Saved entries
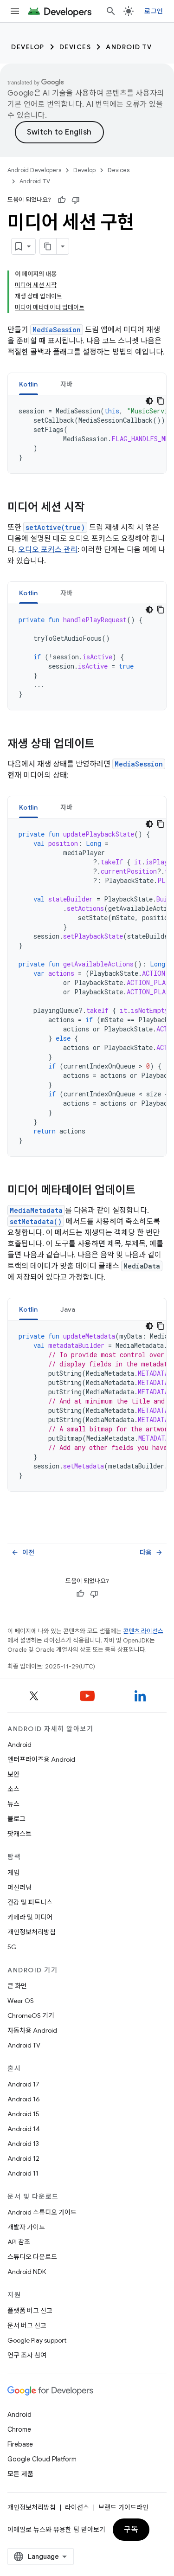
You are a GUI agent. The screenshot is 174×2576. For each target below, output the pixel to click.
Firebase (20, 2444)
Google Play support (36, 2340)
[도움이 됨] (62, 200)
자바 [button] (66, 384)
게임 (13, 1872)
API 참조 (18, 2242)
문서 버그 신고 (26, 2325)
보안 (13, 1774)
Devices (75, 47)
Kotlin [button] (28, 384)
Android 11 (23, 2173)
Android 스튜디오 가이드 (42, 2212)
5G (12, 1947)
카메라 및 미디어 (29, 1917)
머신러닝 (19, 1887)
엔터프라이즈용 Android (41, 1759)
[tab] (28, 384)
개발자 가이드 (26, 2227)
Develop (28, 47)
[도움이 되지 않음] (76, 200)
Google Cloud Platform (42, 2459)
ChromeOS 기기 (30, 2015)
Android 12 (23, 2158)
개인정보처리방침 (31, 1932)
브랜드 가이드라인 (123, 2507)
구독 (131, 2529)
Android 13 (23, 2143)
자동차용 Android (32, 2030)
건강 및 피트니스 (29, 1902)
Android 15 (23, 2114)
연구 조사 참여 (26, 2355)
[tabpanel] (87, 434)
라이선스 (77, 2507)
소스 (13, 1789)
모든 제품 (20, 2474)
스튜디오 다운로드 (32, 2257)
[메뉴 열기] (15, 11)
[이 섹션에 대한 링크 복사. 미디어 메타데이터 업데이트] (144, 1191)
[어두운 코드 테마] (149, 400)
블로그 (16, 1819)
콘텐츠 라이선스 (143, 1631)
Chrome (19, 2429)
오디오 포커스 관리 (47, 549)
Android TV (129, 47)
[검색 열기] (110, 11)
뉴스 (13, 1804)
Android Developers (34, 170)
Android (19, 1744)
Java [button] (68, 1309)
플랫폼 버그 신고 (29, 2310)
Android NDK (26, 2271)
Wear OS (20, 2000)
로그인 (153, 11)
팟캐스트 (19, 1833)
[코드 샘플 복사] (160, 400)
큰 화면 (17, 1986)
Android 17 (23, 2084)
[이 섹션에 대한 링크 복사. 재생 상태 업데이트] (104, 744)
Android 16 (23, 2099)
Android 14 (23, 2129)
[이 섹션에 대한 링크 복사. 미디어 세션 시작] (93, 508)
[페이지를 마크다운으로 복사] (48, 246)
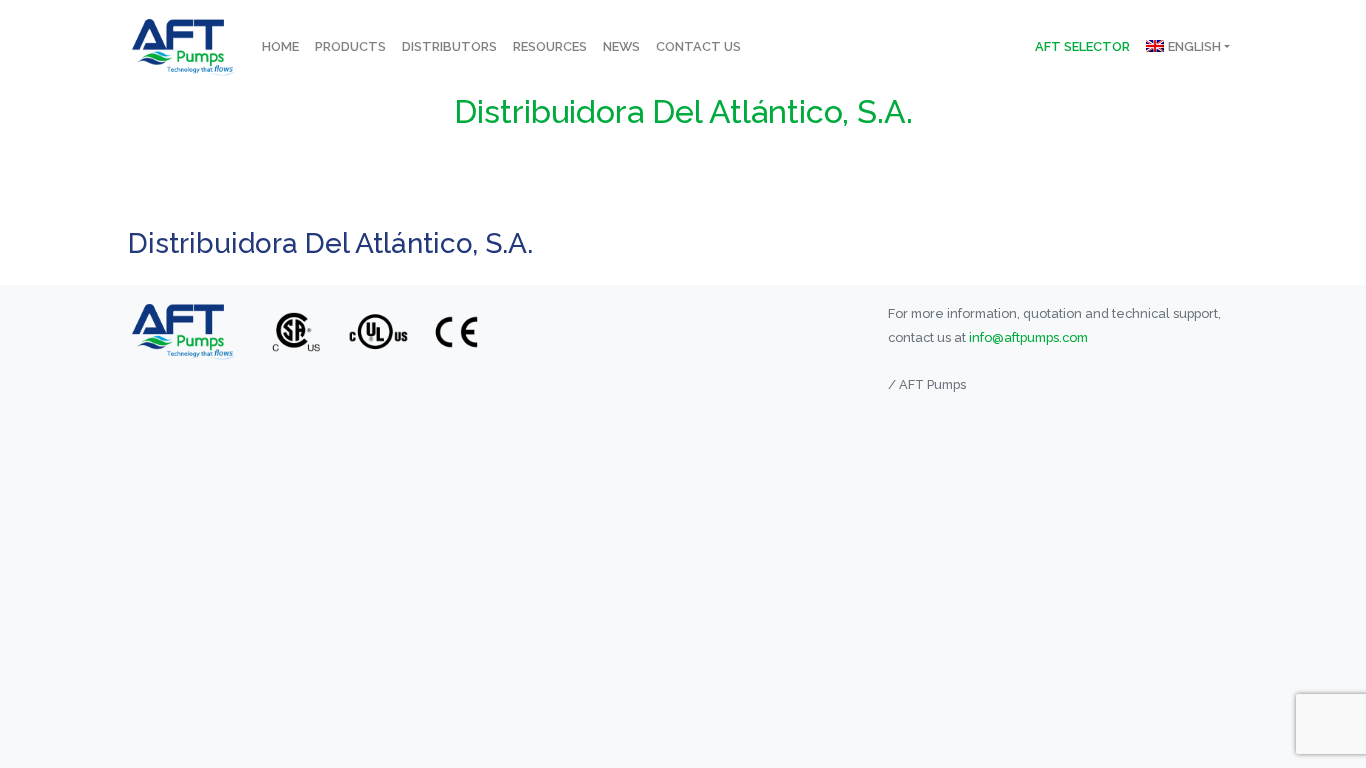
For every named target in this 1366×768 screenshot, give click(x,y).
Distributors (449, 46)
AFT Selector (1082, 46)
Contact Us (698, 46)
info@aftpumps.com (1028, 337)
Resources (550, 46)
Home (280, 46)
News (621, 46)
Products (350, 46)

# The task:
From the records above, quote only the lines running from the line with "API 참조 (18, 2242)" to the line with "[이 섹션에 대한 링크 복사. 미디어 세션 시작] (93, 508)", both lines included.

# Answer below:
API 참조 (18, 2242)
문서 버그 신고 (26, 2325)
보안 (13, 1774)
Devices (75, 47)
Kotlin [button] (28, 384)
Android 11 (23, 2173)
Android 스튜디오 가이드 (42, 2212)
5G (12, 1947)
카메라 및 미디어 (29, 1917)
머신러닝 (19, 1887)
엔터프라이즈용 Android (41, 1759)
[tab] (28, 384)
개발자 가이드 (26, 2227)
Develop (28, 47)
[도움이 되지 않음] (76, 200)
Google Cloud Platform (42, 2459)
ChromeOS 기기 (30, 2015)
Android 12 (23, 2158)
개인정보처리방침 (31, 1932)
브랜드 가이드라인 (123, 2507)
구독 (131, 2529)
Android 13 (23, 2143)
자동차용 Android (32, 2030)
건강 및 피트니스 (29, 1902)
Android 15 (23, 2114)
연구 조사 참여 (26, 2355)
[tabpanel] (87, 434)
라이선스 (77, 2507)
소스 (13, 1789)
모든 제품 (20, 2474)
스튜디오 다운로드 (32, 2257)
[메뉴 열기] (15, 11)
[이 섹션에 대한 링크 복사. 미디어 메타데이터 업데이트] (144, 1191)
[어두운 코드 테마] (149, 400)
블로그 (16, 1819)
콘텐츠 라이선스 (143, 1631)
Chrome (19, 2429)
오디오 포커스 관리 (47, 549)
Android TV (129, 47)
[검색 열기] (110, 11)
뉴스 (13, 1804)
Android Developers (34, 170)
Android (19, 1744)
Java [button] (68, 1309)
플랫폼 버그 신고 (29, 2310)
Android NDK (26, 2271)
Wear OS (20, 2000)
로그인 (153, 11)
팟캐스트 (19, 1833)
[코드 샘플 복사] (160, 400)
큰 화면 (17, 1986)
Android 17 (23, 2084)
[이 섹션에 대한 링크 복사. 재생 상태 업데이트] (104, 744)
Android 16 (23, 2099)
Android 14 (23, 2129)
[이 섹션에 대한 링크 복사. 미디어 세션 시작] (93, 508)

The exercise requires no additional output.